Convert the listing lines between the line holding "You are a computer-use" and the line holding "(x=142, y=1029)", inclusive, into a two-column CSV with the headers request and answer and one row for each answer. Put each field in quotes, replace line breaks with spaces, and leave out the pictures.

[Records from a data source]

· · ·

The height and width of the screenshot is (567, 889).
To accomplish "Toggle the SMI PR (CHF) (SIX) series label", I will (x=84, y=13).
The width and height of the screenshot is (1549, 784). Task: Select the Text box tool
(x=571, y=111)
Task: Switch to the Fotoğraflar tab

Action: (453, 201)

· · ·

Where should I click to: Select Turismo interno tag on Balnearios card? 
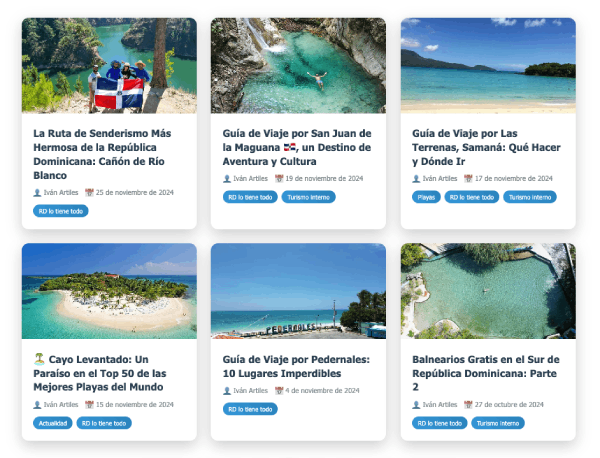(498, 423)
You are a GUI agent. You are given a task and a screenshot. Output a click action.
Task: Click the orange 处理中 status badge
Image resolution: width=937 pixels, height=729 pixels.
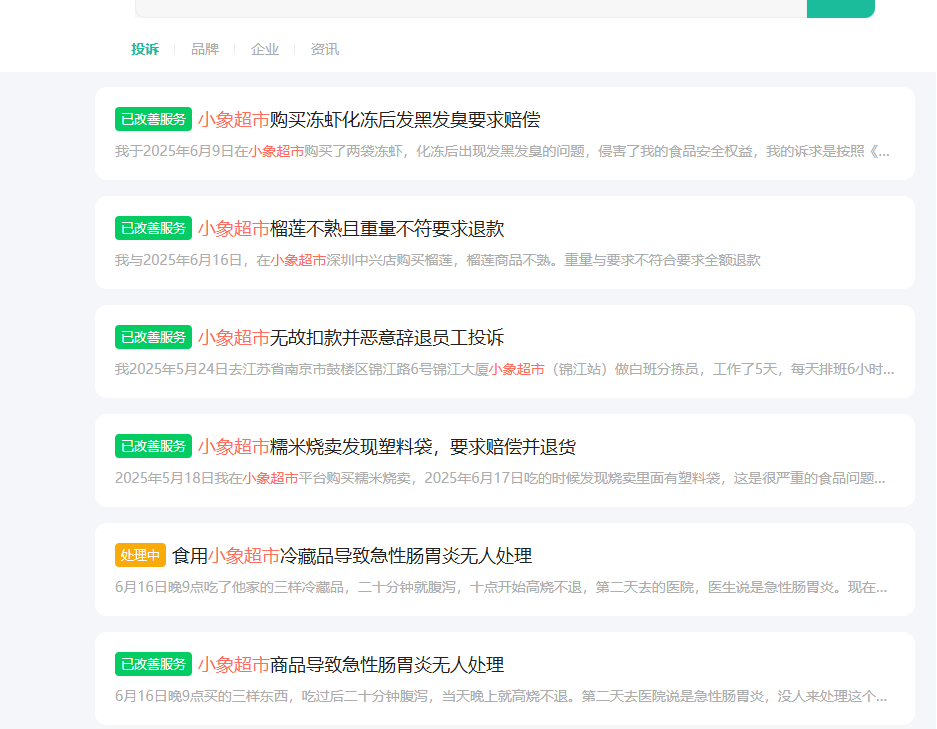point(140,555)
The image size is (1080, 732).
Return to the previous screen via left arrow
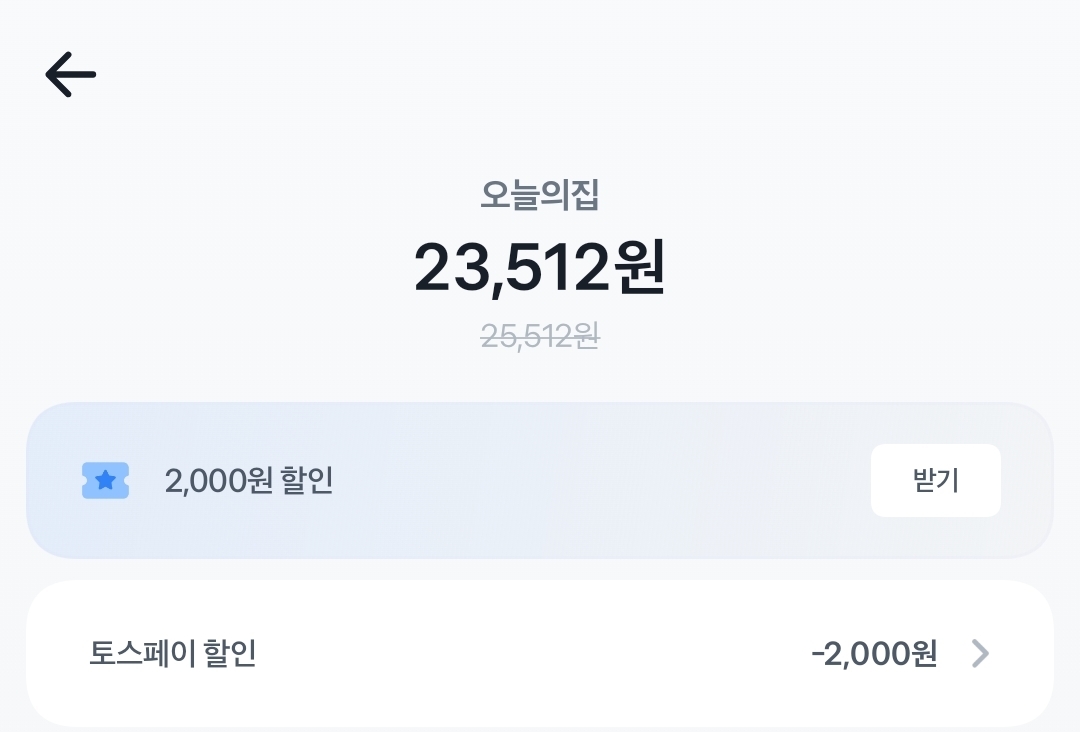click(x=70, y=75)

· · ·

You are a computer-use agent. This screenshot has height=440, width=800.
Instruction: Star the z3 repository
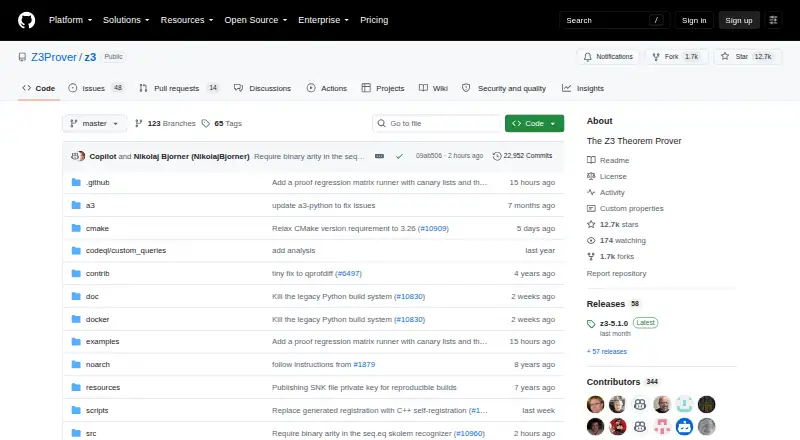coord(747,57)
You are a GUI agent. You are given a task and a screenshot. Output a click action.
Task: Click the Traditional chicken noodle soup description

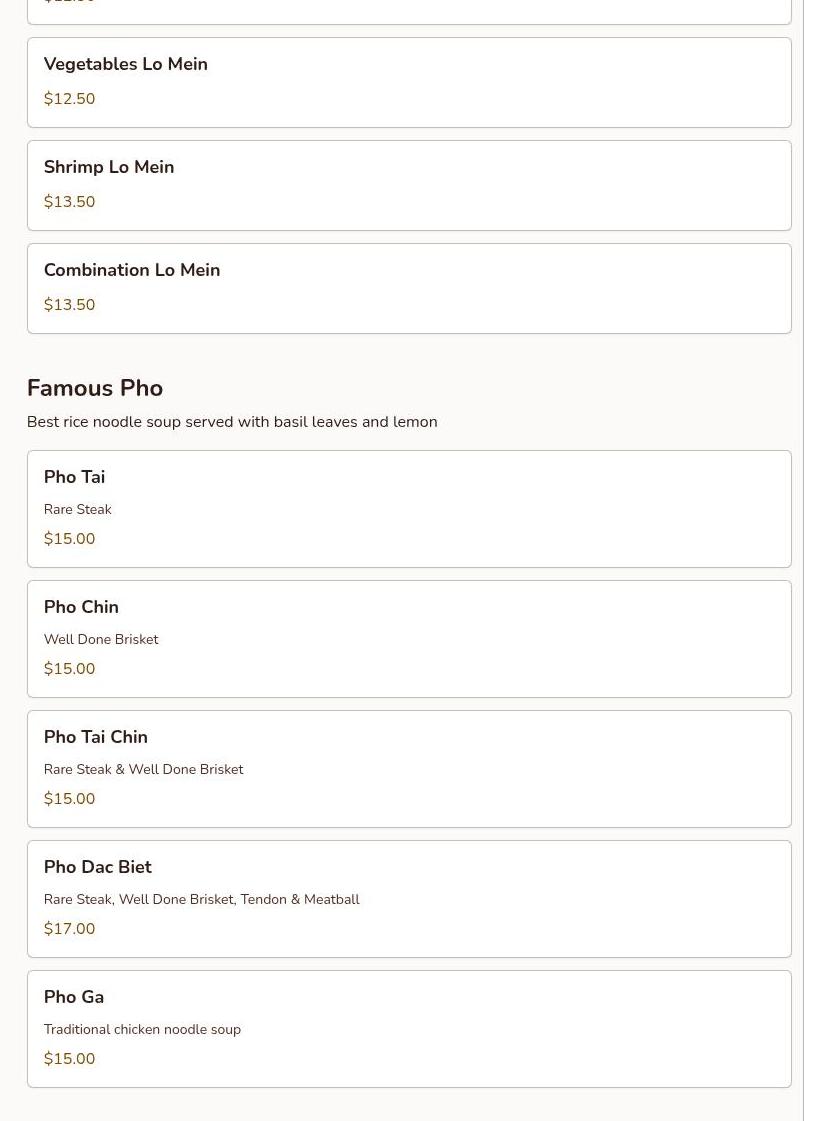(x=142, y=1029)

· · ·

• _ANSWER_
request,answer
"You are a computer-use agent. This screenshot has height=440, width=800. Instruction: Star the z3 repository","coord(747,57)"
"You are a GUI agent. You are given a task and a screenshot. Output a click action. Task: Click the Traditional chicken noodle soup description","(x=142, y=1029)"